[抜粋本文]
- - -
車両積載形ラッククレーンのジブが、作業場所の上に張られていた架線(22kV)に接触し、作業員が感電し死亡しました。この時、作業監視員は配置されていませんでした。
【感電の対策】
電気設備における基本的安全対策
- 通電部には確実な絶縁カバーを設置し、露出を防止する
- 防護システムとして漏電遮断器を必ず設置する
- アース工事による確実な接地を実施する
- 安全性の高い二重絶縁構造の電気機器を採用する
- 作業に応じた適切な絶縁保護具を使用する
- 定期的な電気安全教育を実施し、知識の向上を図る
- 電気設備の日常点検と保守管理を確実に実施する
作業者の遵守事項
- 電気作業用の適切な長袖作業服を着用する
- 電気工事専用の保護帽を必ず使用する
- 絶縁性能を有する安全靴と作業用手袋を使用する
- 金属製の装飾品や所持品は作業前に必ず外す
- 汗や水分による感電防止のため、通電部への接触を厳禁とする
夏季は発汗量が増加するため、より一層の注意を払い、適切な休憩と水分補給を行いながら作業を実施すること。
火災
溶接・溶断作業や引火性物質の取り扱い、特に解体工事や改修工事における溶接の火花が、既存の可燃物や建材に引火する事故などが、想定される労働災害として挙げられます。
また、塗装作業時の有機溶剤の揮発による引火や、配線工事時の電気火災、ガス工事における漏洩・引火事故なども考えられます。さらに、作業員の喫煙や休憩所での電気機器の不適切な使用による火災も注意が必要です。
【事故事例】
内装用の断熱材を床に接着する作業中に起きた火災事故です。作業開始からまもなくして、突然入り口から1mほどの所に置いた投光器付近から炎が上がりました。その直後、倉庫内一面に火が燃え広がり、その場で作業していた作業者9名が火傷を負いました。この時、換気等は行っていませんでした。
【火災の対策】
火災防止の基本対策
- 可燃物と熱源の隔離のため、不燃性シートによる断熱材の確実な保護を実施する
- 適切な消火設備を要所に配置し、定期的な点検を実施する
- 作業エリアの整理整頓を徹底し、不要な可燃物の撤去を日常的に行う
緊急事態への備え
- 火災等の発生時における通報体制と避難経路を明確化し、全作業関係者への周知を徹底する
- 定期的な避難訓練と消火訓練を実施し、緊急時の対応能力を向上させる
実際に労働災害が起こってしまったら?
労働災害の防止に努めることが大原則ですが、建設工事中に予期せぬ事態が発生することも想定されます。そのため、建設現場の管理者は、事故発生時にどのような対応をしなくてはならないのか、事前に把握しておく必要があります。
以下では、建設現場で実際に労働災害が起こってしまった場合に発生する労働基準監督署の調査と、調査に必要な書類の準備について解説します。
労働基準監督署の調査
死亡事故や重篤な災害(4日以上の休業を必要とする負傷や疾病)が発生した場合は、労働基準監督署が調査を行います。なぜなら、死亡事故や重篤な災害が起きた際に事業者が行う義務として、「労働者死傷病報告」の提出があるからです。
- - -
[記録データ]
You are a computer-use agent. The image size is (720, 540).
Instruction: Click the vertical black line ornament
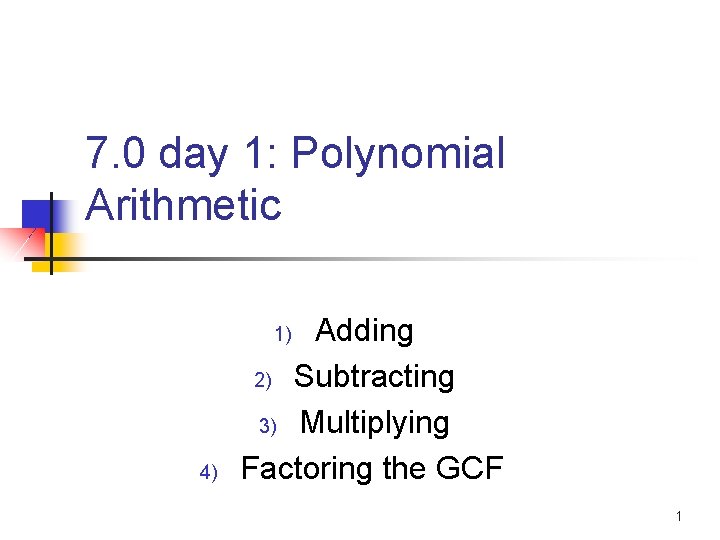(51, 233)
- - -
[取り組む課題]
労働災害を扱った本文のうち、「労働災害の防止に努めることが」から「類の準備について解説します。」までを、両端の語句も含めてそのまま繰り返して書くこと。 データは本文とは関係がない。

[課題の解答]
労働災害の防止に努めることが大原則ですが、建設工事中に予期せぬ事態が発生することも想定されます。そのため、建設現場の管理者は、事故発生時にどのような対応をしなくてはならないのか、事前に把握しておく必要があります。
以下では、建設現場で実際に労働災害が起こってしまった場合に発生する労働基準監督署の調査と、調査に必要な書類の準備について解説します。